The Girl with the Dragon Tattoo by Stieg Larsson
My rating: 4 of 5 stars
Summary: A disgraced financial journalist takes on an assignment that seems impossible: solve the mystery of a teenage girl who disappeared forty years ago. Along the way, he discovers dark secrets and forms an unlikely friendship with an antisocial female computer hacker.
At its heart, "Dragon" is a locked room murder mystery. Mikael Blomkvist is a journalist hired by a reclusive industrialist named Henrik Vanger to find a missing niece. Harriet Vanger vanished from his home forty years earlier, and Henrik is convinced she was murdered. The mystery grows more puzzling when he discovers that she disappeared on an island where the only bridge had been blocked by a car accident. It grows more sinister when Henrik explains he believes one of his own family killed Harriet, and has been sending him flowers every year since in a macabre birthday gift to torment him. And then Blomkvist finds evidence of a series of grisly murders somehow connected to the Vangers. I won't say any more about the mystery so it doesn't spoil it, but it's a very compelling and engrossing story.
Now the key to the novel is to understand that the mystery is a means to an end, a frame to hang the story on. Partly, the novel is about the Vanger family, one of the most ugly group of characters I've ever seen in a novel. Many of them lived on the island when Harriet disappeared and continue to do so, so Blomkvist spends time exploring and clashing with them. The Vangers tend to fall into five categories: racist, cruel, manipulative, perverted, and all of the above. As Blomkvist researches the family to find clues to Harriet's disappearance, he uncovers a foul pit of secrets and lies that is truly horrifying.
I found Blomkvist a bit of a dull character. He's strong, determined, and heroic, uncomfortably so. He's a Mary Sue, an idealized fantasy character based on the author himself, and it's kind of ridiculous at times. The only negative thing anyone can say about him is that he's TOO good. He's too attractive to women, who can't resist throwing themselves at him. He's too moral, so he gets himself in trouble fighting evil. He's too ethical, so he can't be bribed by his enemies. Women spend pages in the novel about how handsome he is, how irresistible, and what an incredible lover he is. Yada yada yada.
Without a doubt, the real star of the novel is Lizbeth Salander, the misanthropic hacker who aids Blomkvist in his quest. She's a striking character with the titular dragon tattoo, piercings, and black-and-leather outfits. She's described as being as small as a teenage girl, but with the ferocity of a grizzly bear. She's also brilliant with computers, able to access any network and find any secrets. More than all that, she's completely antisocial with a dark and mysterious past hinting at childhood trauma. I really can't say enough about how great she is.
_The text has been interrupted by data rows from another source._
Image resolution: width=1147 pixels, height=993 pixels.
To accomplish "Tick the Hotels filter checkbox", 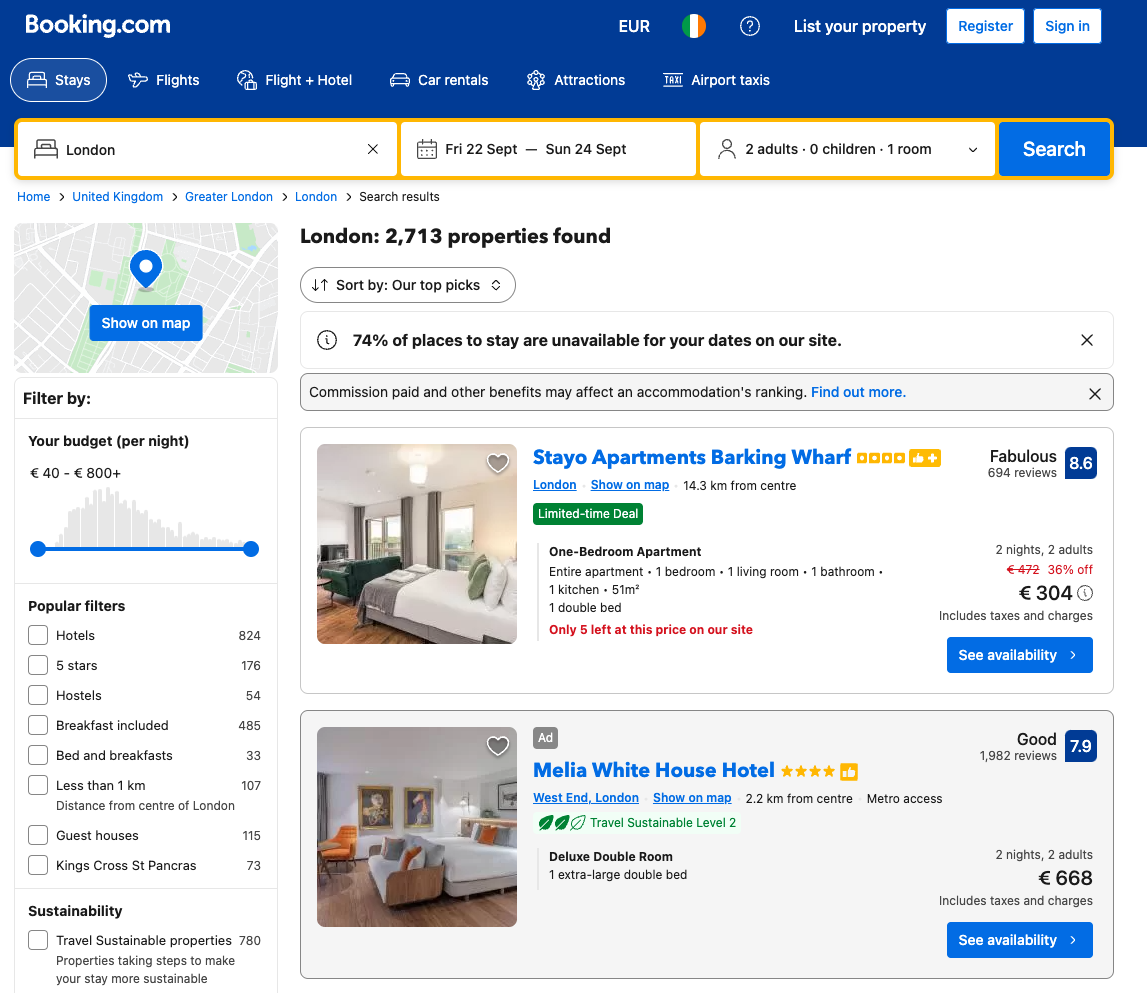I will 38,635.
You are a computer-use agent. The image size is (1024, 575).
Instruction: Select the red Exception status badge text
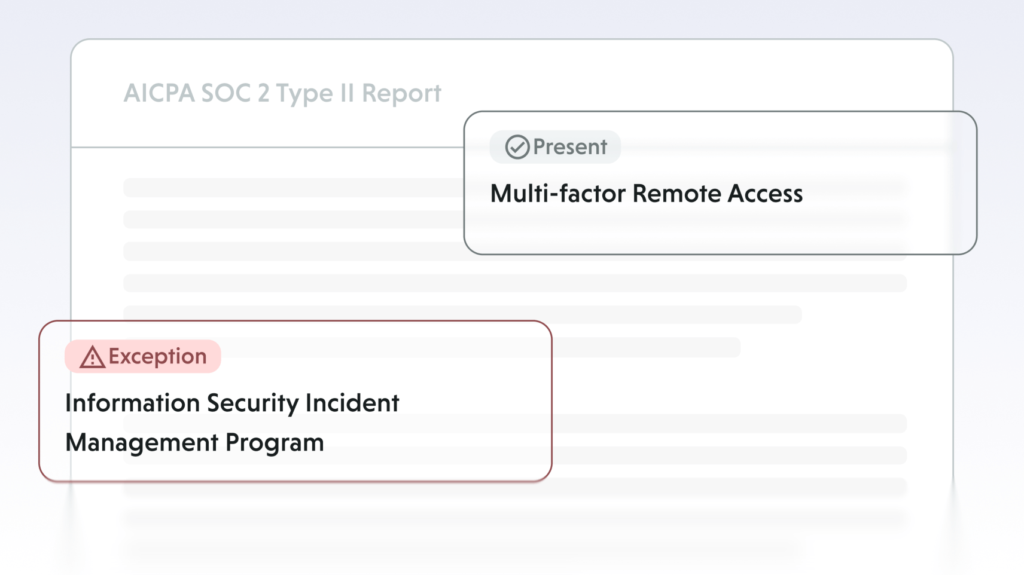pos(157,357)
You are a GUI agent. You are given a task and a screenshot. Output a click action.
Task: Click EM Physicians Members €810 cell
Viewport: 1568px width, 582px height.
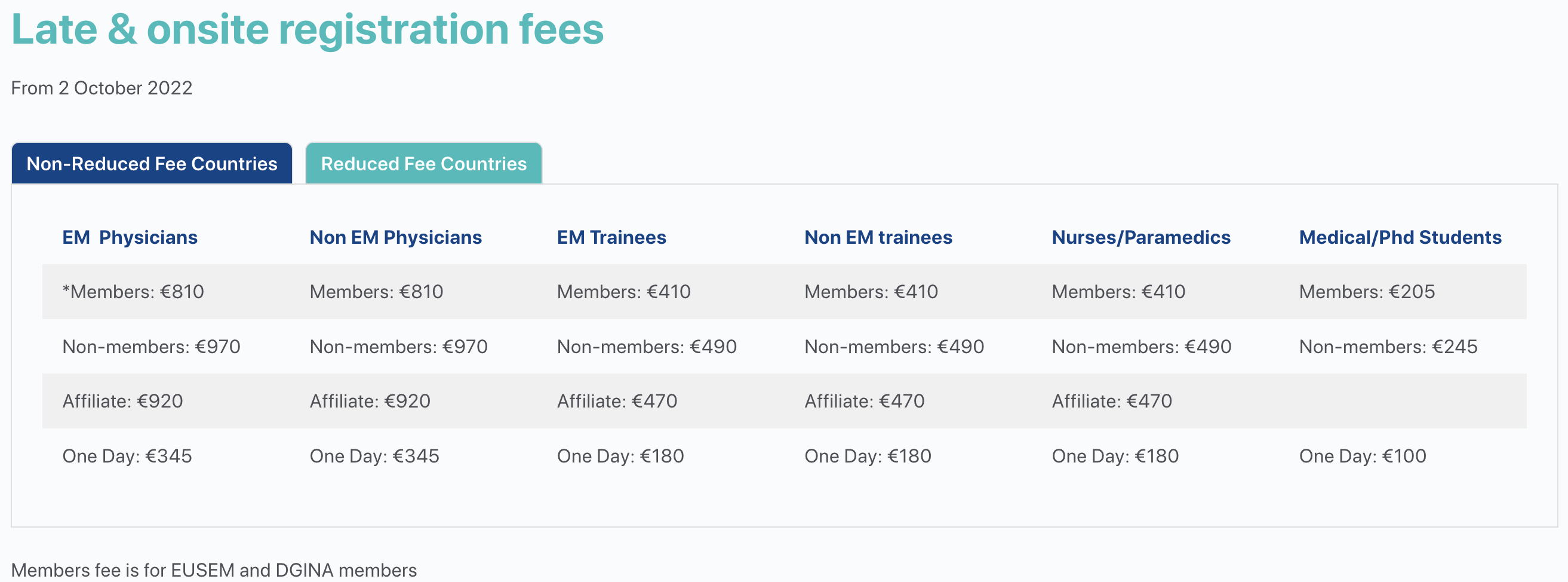[133, 292]
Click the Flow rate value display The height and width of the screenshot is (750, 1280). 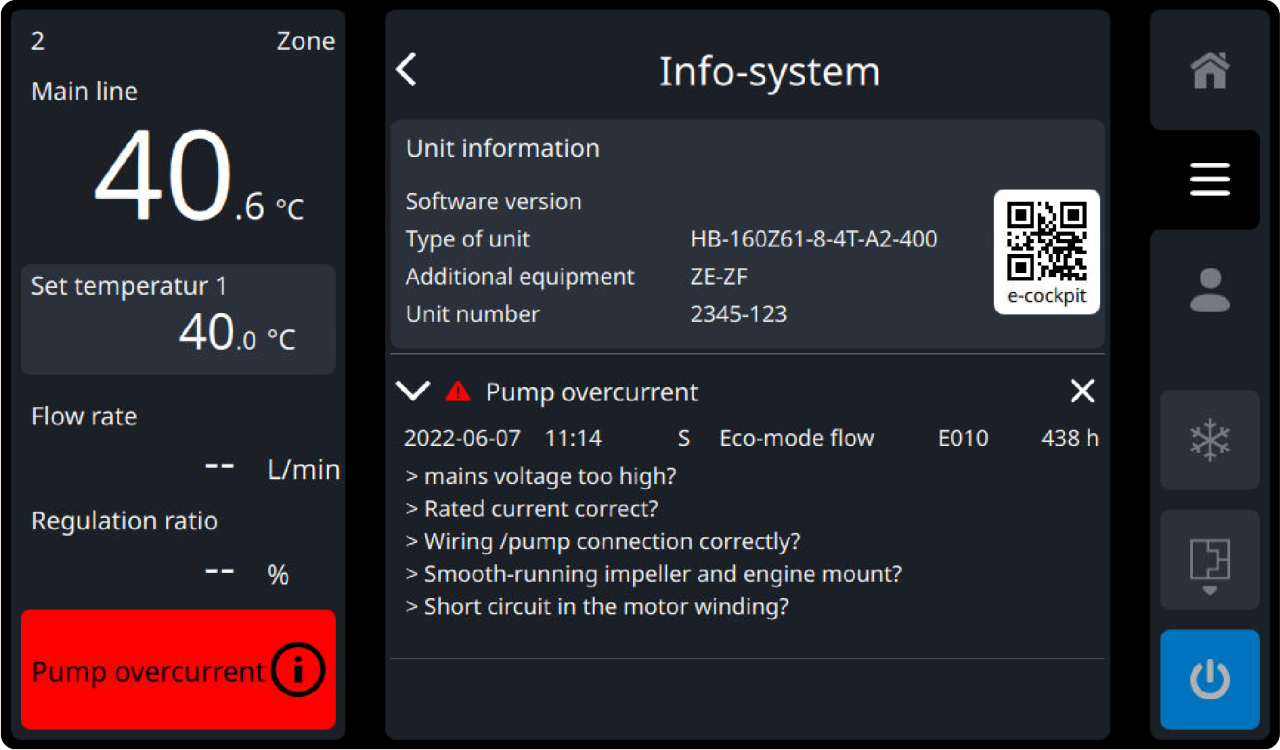218,468
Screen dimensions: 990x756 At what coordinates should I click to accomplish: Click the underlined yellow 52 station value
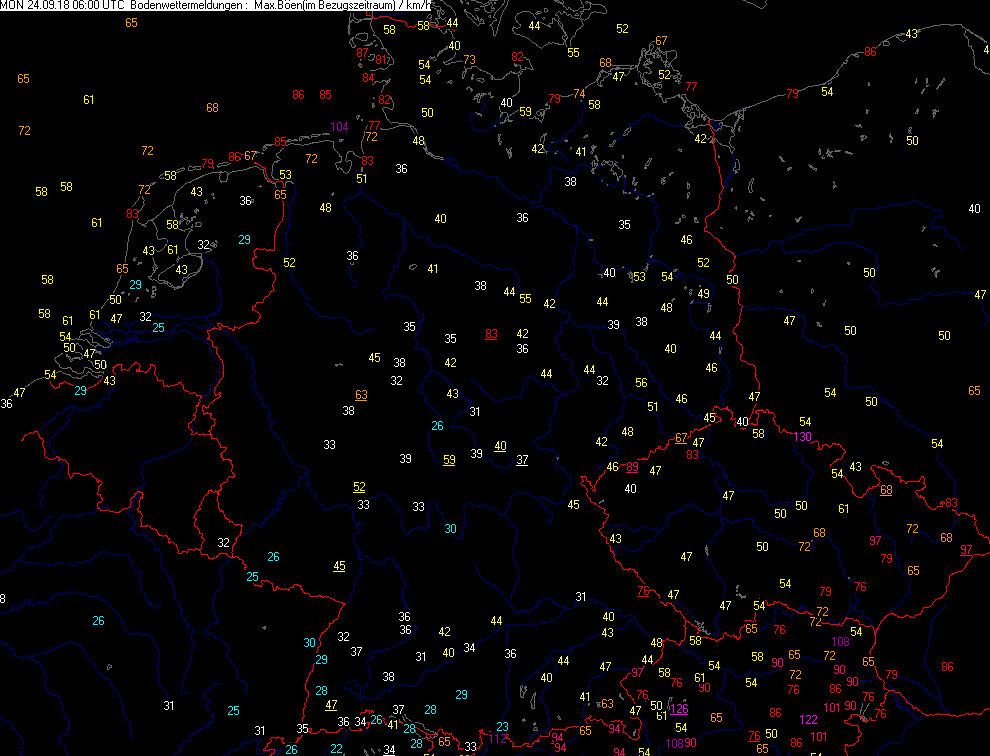(x=359, y=487)
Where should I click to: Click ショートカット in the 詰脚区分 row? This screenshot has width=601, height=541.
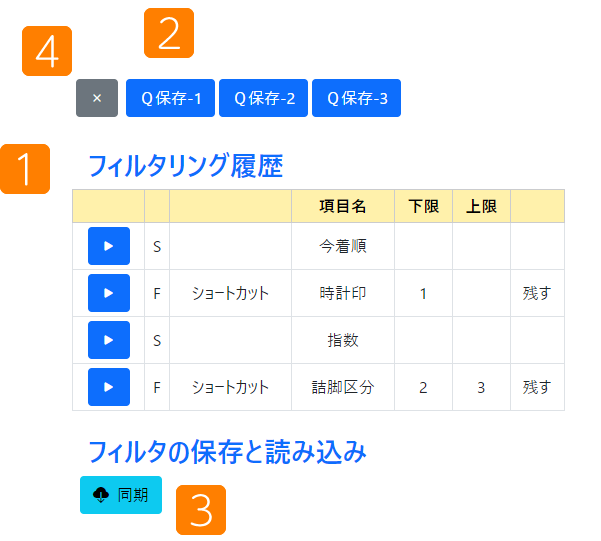tap(230, 388)
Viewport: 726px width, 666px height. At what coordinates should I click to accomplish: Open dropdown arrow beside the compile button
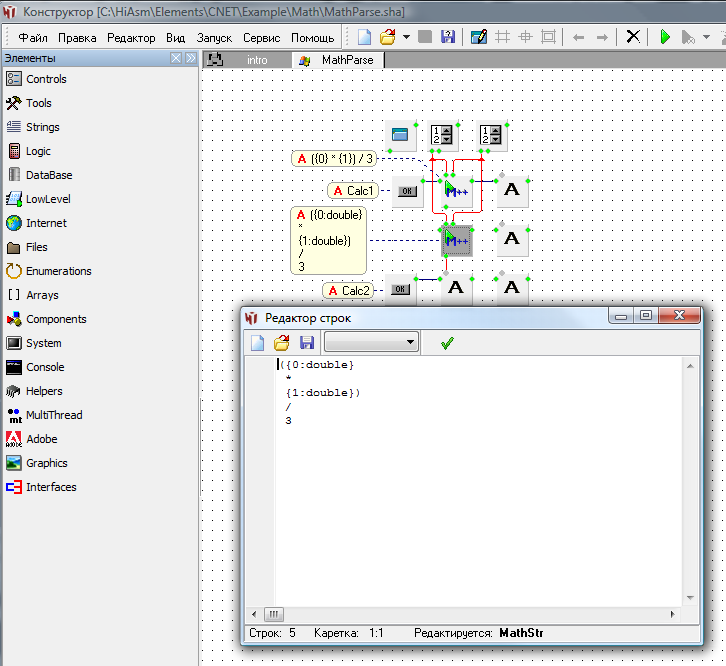pyautogui.click(x=706, y=37)
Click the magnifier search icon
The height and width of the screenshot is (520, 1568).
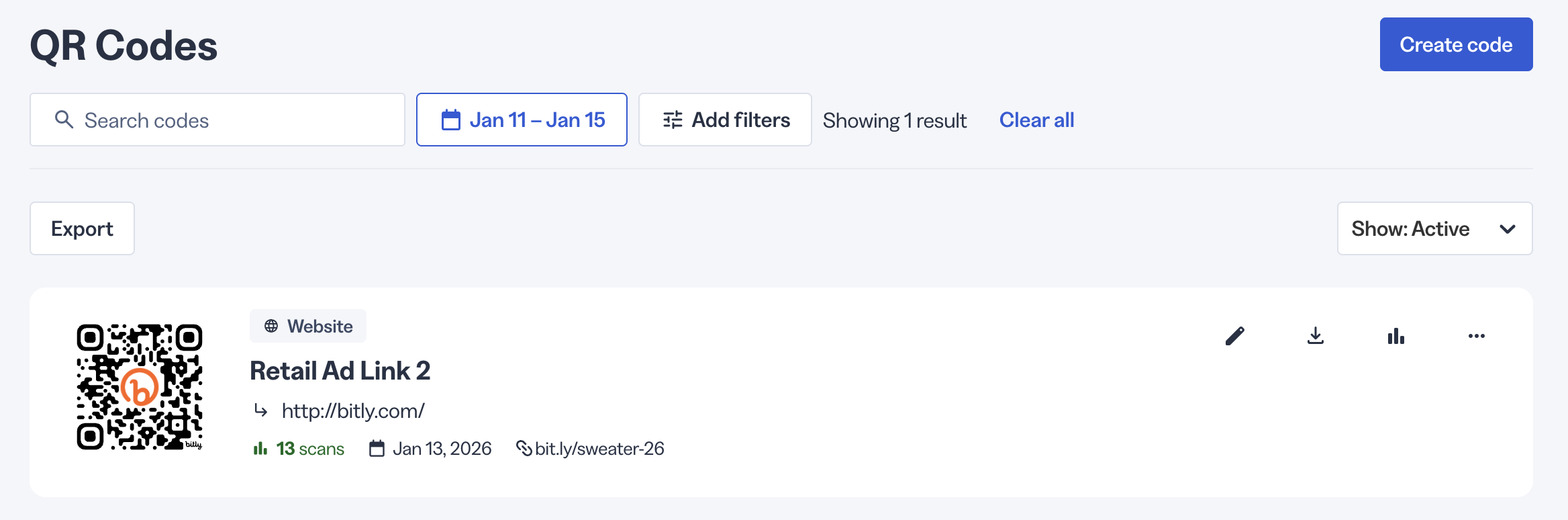point(64,120)
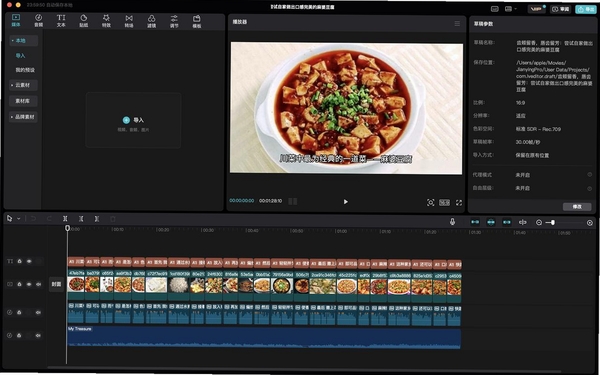Click the split clip tool in timeline toolbar
600x375 pixels.
pyautogui.click(x=65, y=219)
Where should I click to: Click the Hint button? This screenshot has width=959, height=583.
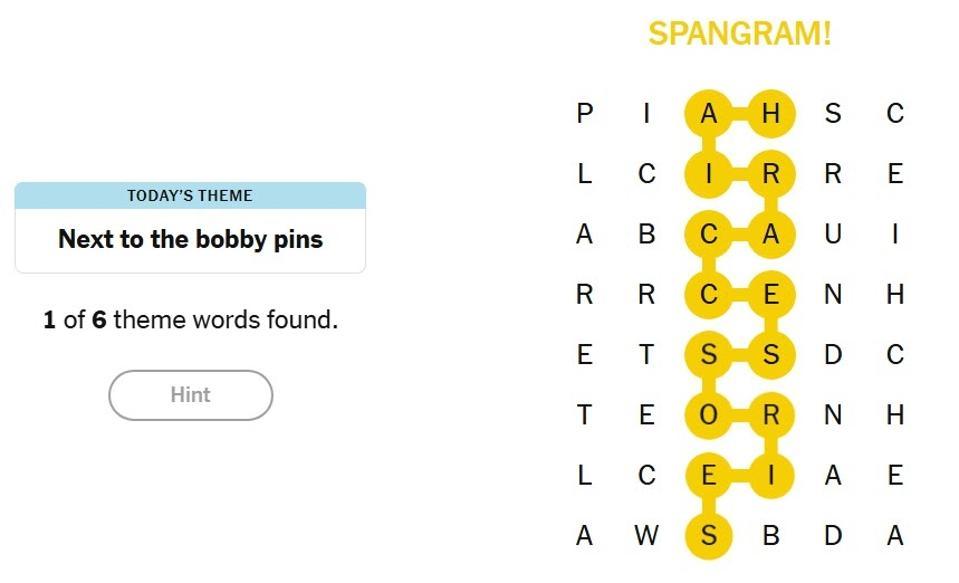click(x=190, y=395)
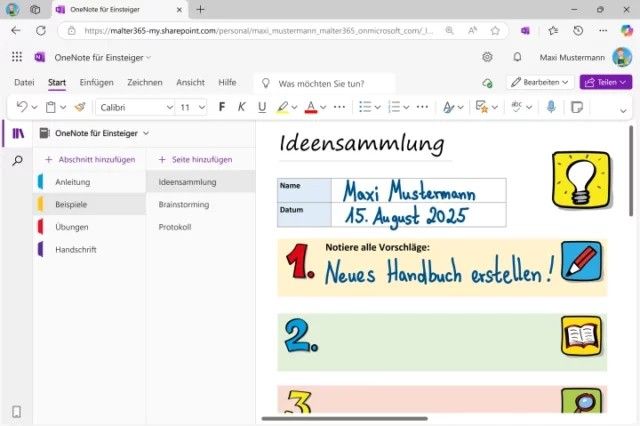The height and width of the screenshot is (426, 640).
Task: Click the Dictate microphone icon
Action: pyautogui.click(x=551, y=106)
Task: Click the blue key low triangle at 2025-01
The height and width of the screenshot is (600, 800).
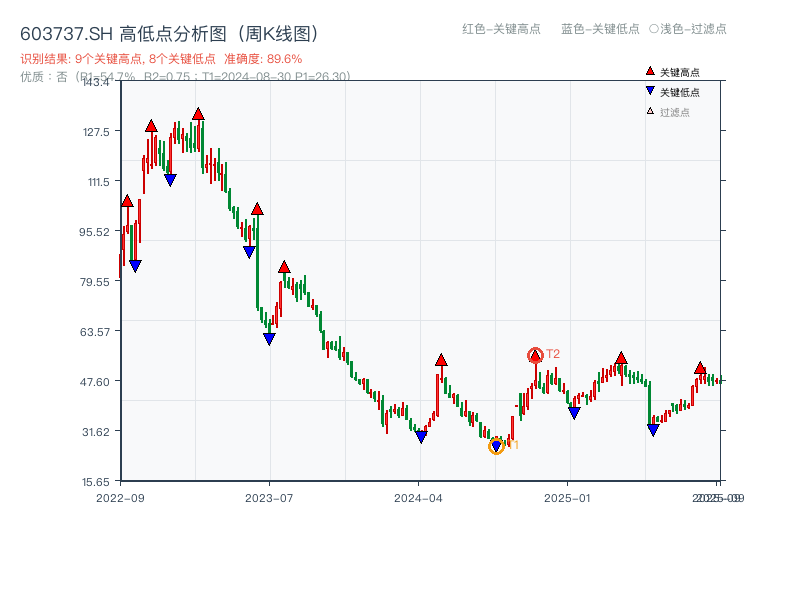Action: click(x=574, y=413)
Her hacking is actually surprisingly realistic. No furious Hollywood hacker-typing here. Most of her skill involves social engineering by stealing passwords hidden under desk blotters and exploiting security weaknesses. The only unrealistic part is her ability to download and stream the entire contents of other people's computers, which is technically possible but extremely prohibitive in real-life.
I've never really read a Swedish novel before, and this book is steeped in Swedism (if that's a word). Despite the English translation, I found myself stumbling through Swedish names for streets and towns and cities that I had no concept of. People talk about "kronors" in ways that made me go to an online currency converter to find out what the value in US dollars would be. But I found the setting very moody and atmospheric with the ferocious cold as a backdrop for the emotional coldness within the characters. Or some junk.
The only weakness of the novel is that it desperately needed some additional editing. Anyone who expected a taut mystery thriller would grow weary of the opening, where it reads more like a novel about the world of business and finance. The novel spends pages on the corruption of Swedish financial journalism, which I imagine could only be interesting to other Swedish financial journalists. It turns out to be relevant later on, but gets tedious if you don't know where it's going.
Then there are the unnecessary asides. At some points, the novel reads like an advertisement for Apple with pages devoted to the technical specs of the various Macbooks the characters use. In others, the author has an annoying habit of describing almost every meal the characters eat, which often inexplicably involves sandwiches. So if you don't mind read detailed explanations of what kind of sandwiches Blomkvist and Salander eat for breakfast, lunch, and dinner, this is the book for you.
Oh, and I'd be remiss in saying I was a little disappointed with the final solution to the mystery. I won't spoil anything, but the book is so dense with so many characters and plotlines that I guess it was inevitable there are some loose ends. Still, I thought too much of the novel ended up being red herrings to the real culprit.
But all in all, it's a great novel with some amazing twists, haunting characters, and somber thrills.